Concordians take part in the Montreal climate march in 2019. Similar to the 2019 event, Shuffle 33 will take place on the same afternoon as Montreal’s climate march.

After two years of virtual fundraising, Shuffle 33 officially returns with regular in-person activities on Friday, September 23.

And, similar to the 2019 event, this year’s walkathon will take place on the same afternoon as Montreal’s climate march.

For Cassandra Lamontagne, BA 12, MSc 16, using the coincidental date of both events is a great way to raise awareness around sustainability issues. As the manager of Concordia’s Office of Sustainability, she and her team help foster a culture of sustainability across the university.

“We really want our community to be educated about different sustainability issues,” says Lamontagne. “Our office provides them with various channels they can use to get involved. This year’s Shuffle is a great way to do that.”

Concordians prepare protest signs in preparation for the 2019 Montreal climate march. Participants can make signs out of repurposed material from the Concordia University Centre for Creative Reuse.

Shuffle for Climate Justice

This year, members of the Office of Sustainability and other Concordians who want to join the call demanding socially-just and equitable climate action are registering as part of the Shuffle for Climate Justice team. As captain, Lamontagne is leading fundraising efforts for the Leadership in Environmental Sustainability Shuffle Award, a scholarship created in 2019 to support students in sustainability leadership roles.

“This award is meant to recognize our sustainability student leaders that are blazing the trail in and outside the university,” she says.

Lamontagne has advice for those passionate about both the Shuffle and climate issues: join and donate to the team! Participants can choose to go to the climate march or can shuffle to Loyola Campus. Leading up to the event date, there will be community-building activities, including an opportunity for participants to make their own protest signs out of repurposed material from the Concordia University Centre for Creative Reuse.

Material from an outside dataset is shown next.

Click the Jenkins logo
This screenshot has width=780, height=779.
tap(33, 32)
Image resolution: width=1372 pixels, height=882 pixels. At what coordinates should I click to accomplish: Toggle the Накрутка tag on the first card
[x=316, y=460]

“If people are concerned about climate change and are looking for avenues to take part in a great cause, I would definitely encourage them to join,” says Lamontagne. “We’re looking for anyone who is interested because it is also a way for us to build community and connect with each other.”

She explains that through its Sustainability Action Plan, Concordia is tackling important issues like climate change through multiple avenues. The aim is to eliminate emissions from on-site operations while extending the university’s impact beyond campus by increasing support for sustainability-dedicated research and curriculum.

Lamontagne is grateful for being a part of this ongoing change, one step — or march — at a time.

“We are creating programs and initiatives that encourage and facilitate Concordians to be part of the change,” she says. “In my role, I am constantly inspired by what we can accomplish as a community.”


Discover how you can take part in Concordia’s 
Shuffle 33.

Learn more about sustainability at Concordia.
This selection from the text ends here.